I don’t often have poppy seeds on hand, but I do have an abundance of za’atar. This savory seasoning blend combines oregano, marjoram or thyme, and earthy spices like cumin and coriander with toasted sesame seeds. Intense and pungent, especially with a pinch of tangy sumac, it’s one of those all-purpose mixes that works on just about any dish.

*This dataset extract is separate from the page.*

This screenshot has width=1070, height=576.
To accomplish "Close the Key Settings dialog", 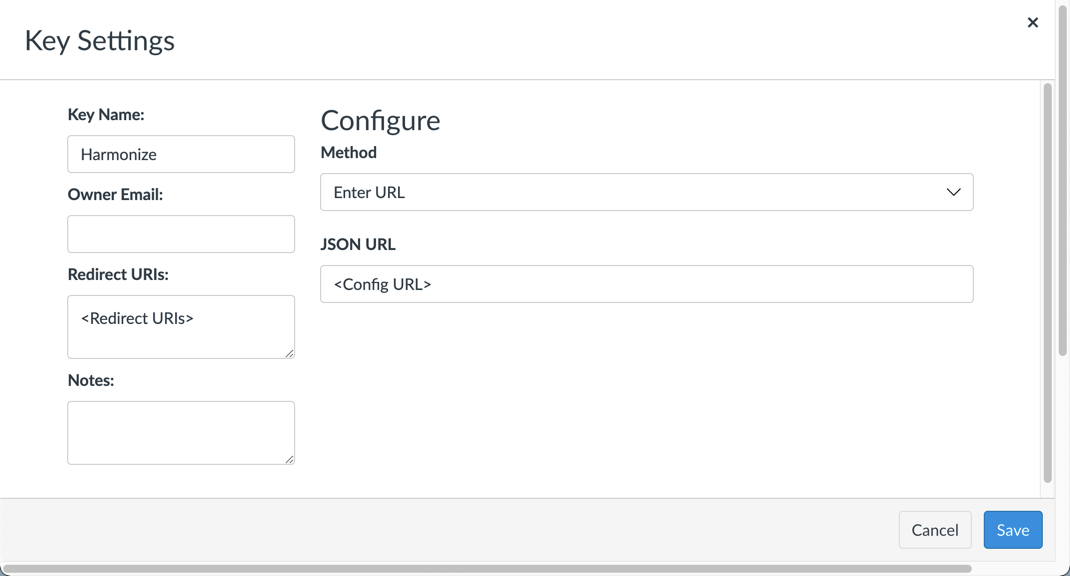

While not complicated by any means, we can still make it simpler and quicker thanks to the modern marvel of prepared pizza dough. Go all out and make your own from scratch, or shave at least an hour off of the process and jump right in; you can still call it homemade if you accept the assist.

Serving Suggestions

Like any other fluffy flatbread, a good pletzel has limitless potential for pairings. It’s a delight enjoyed all by itself, freshly baked and still warm from the oven, or dressed up with a greater meal.

The Daily Bread

In today’s fast-paced world, the pletzel may not be as common on our tables as it once was. However, it’s a bread worth preserving and celebrating. Especially on World Bread Day, there’s never been a better time to remember the importance of preserving our culinary heritage, one slice at a time.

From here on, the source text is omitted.